◆ **PROBLEMS AND TASKS**:
A – According to the environmental sanitation article, what have health experts said the monthly cleaning exercise in the Gambia has done?
B – Edit the environmental sanitation article by reproducing everything from "Moreover, environmental sanitations" down to "is Environmental Sanitation?", with "ambient" changed to "outdoor".

8 January 2013

Gambia: Essential Benefits of Environmental Sanitation


Hello readers, welcome to the another edition of the environment page of this paper. In this edition, we would like to share with our wider readership some of the most fundamental benefits as well as challenges surrounding the sanitation of our environment.

Environmental sanitation is very vital for any nation and in order to live a world free from diseases, we must task ourselves in a more collaborative and more sustained ways to frequently embark on general cleaning exercises in our houses, homes and our communities. In the Gambia we must admit that the monthly cleaning exercise has paid dividend. Health experts have indicated that the initiative has drastically reduced the burden of malarial diseases and other health related issues.

Moreover, environmental sanitations are activities aimed at improving or maintaining the standard of basic environmental condition affecting the well-being of peoples - These conditions may includethe following observations: (1) clean and safe water supply, (2) clean and safe ambient air, (3) efficient and safe animal, human, and industrial waste disposal, (4) protection of food from biological and chemical contaminants, and (5) adequate housing in clean and safe surroundings, which environmental experts referred to as environmental hygiene.

What is Environmental Sanitation?

According to experts, environmental sanitation is a set of actions geared towards improving the quality of the environment and reducing the amount of disease. By doing so, the hope is that living conditions will improve and health problems will decrease. The management of water, solid waste, and industrial waste, as well as the topic of pollution and noise control, all fall under the umbrella of environmental sanitation.

Importance of sanitation

The importance of sanitation cannot be over outlined, but it involves both household and environmental sanitations. Household sanitation also involves household food safety, and the maintenance of clean living conditions which do not promote the spread of disease. This includes general cleaning in our places where we keep food.

◆ **EXTRACTED RECORDS**:
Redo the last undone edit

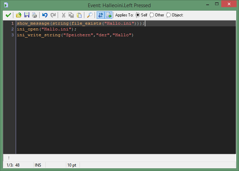point(53,15)
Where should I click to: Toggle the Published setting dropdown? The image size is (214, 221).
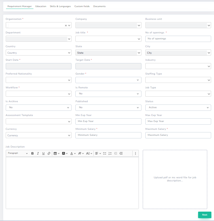108,107
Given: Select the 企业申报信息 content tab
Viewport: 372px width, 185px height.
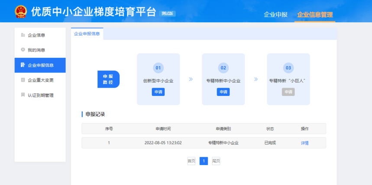Looking at the screenshot, I should [x=87, y=34].
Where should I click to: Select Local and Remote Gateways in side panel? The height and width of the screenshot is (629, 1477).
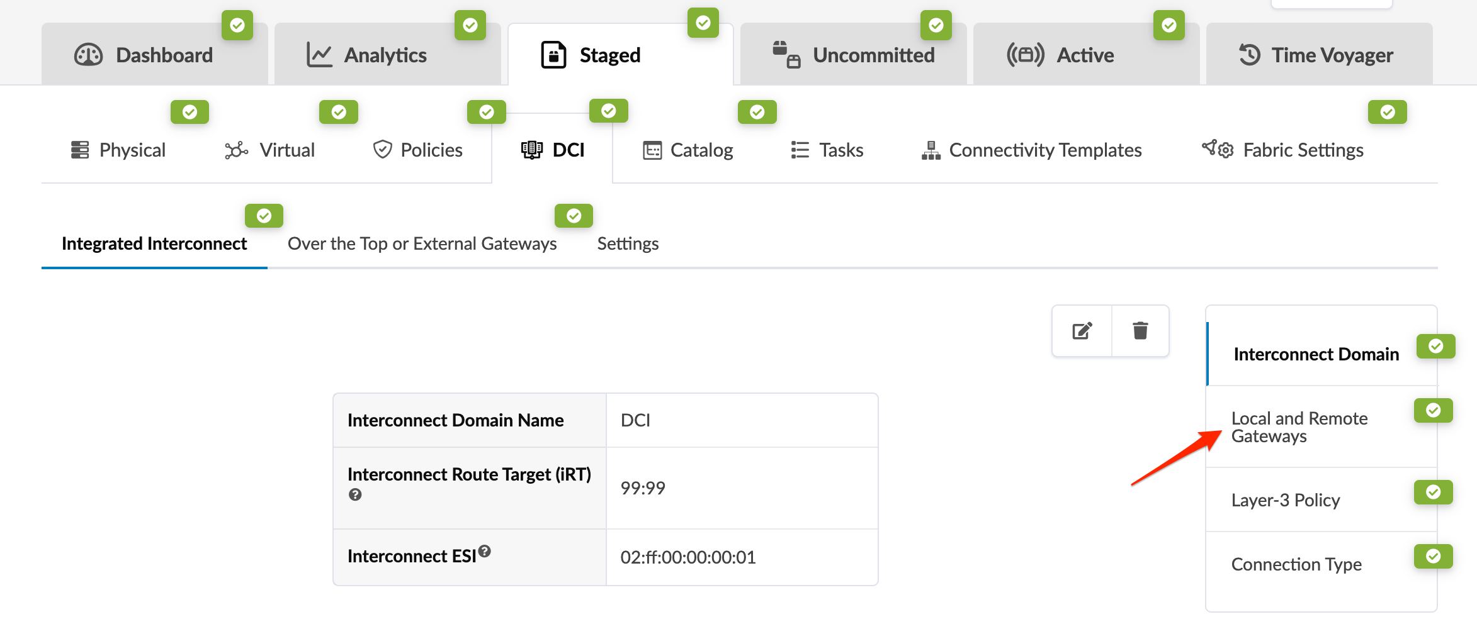coord(1299,427)
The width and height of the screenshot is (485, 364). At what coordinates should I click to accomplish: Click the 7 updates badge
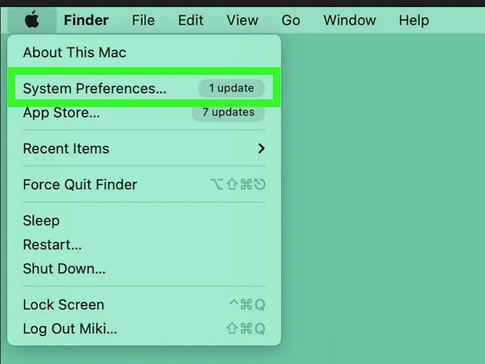tap(229, 112)
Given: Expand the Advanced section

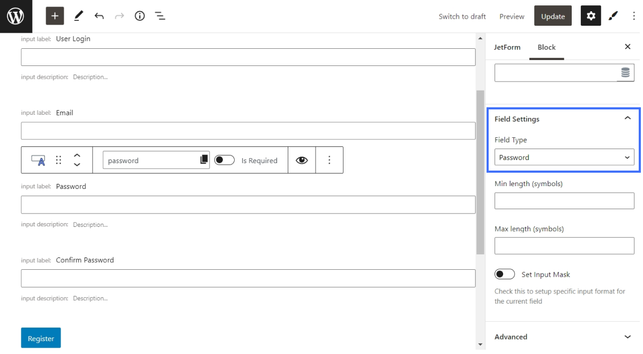Looking at the screenshot, I should pos(627,336).
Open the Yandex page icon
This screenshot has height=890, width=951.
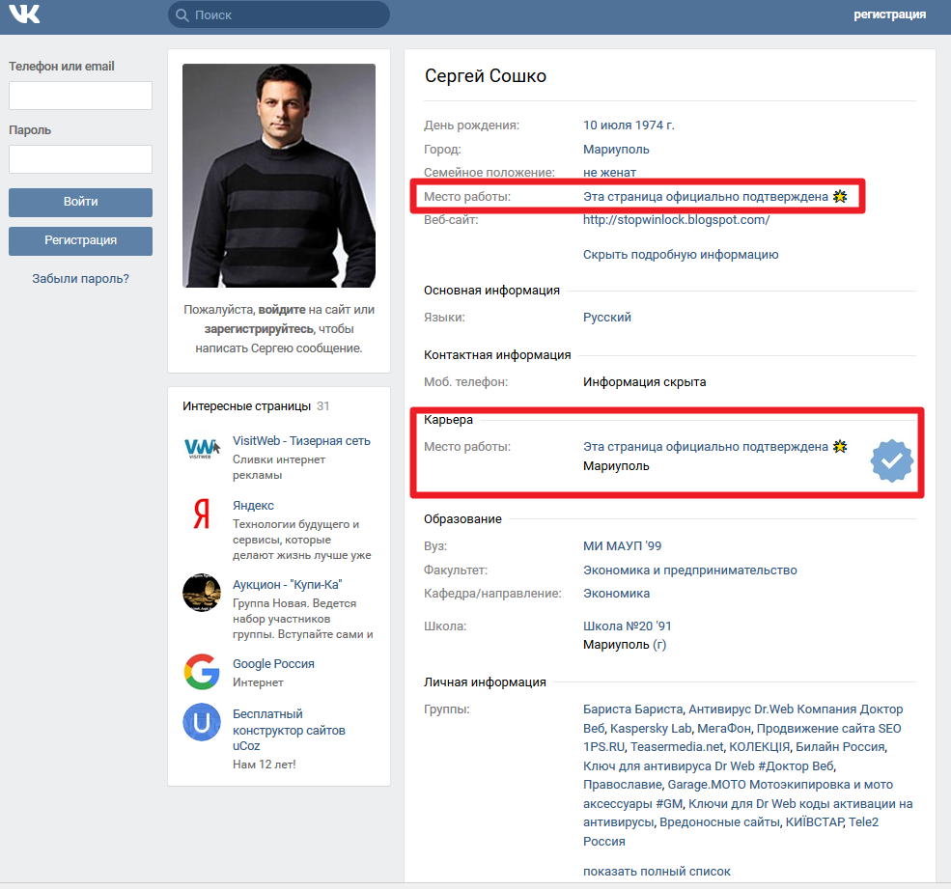202,515
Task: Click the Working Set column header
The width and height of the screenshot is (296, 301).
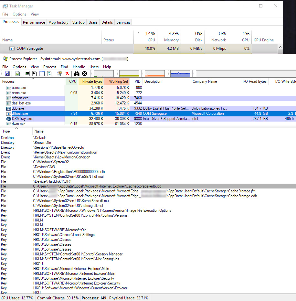Action: point(118,81)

◆ **TASK-BY-TASK SOLUTIONS**:
A – It has drastically reduced the burden of malarial diseases and other health related issues.

B –
Moreover, environmental sanitations are activities aimed at improving or maintaining the standard of basic environmental condition affecting the well-being of peoples - These conditions may includethe following observations: (1) clean and safe water supply, (2) clean and safe outdoor air, (3) efficient and safe animal, human, and industrial waste disposal, (4) protection of food from biological and chemical contaminants, and (5) adequate housing in clean and safe surroundings, which environmental experts referred to as environmental hygiene.

What is Environmental Sanitation?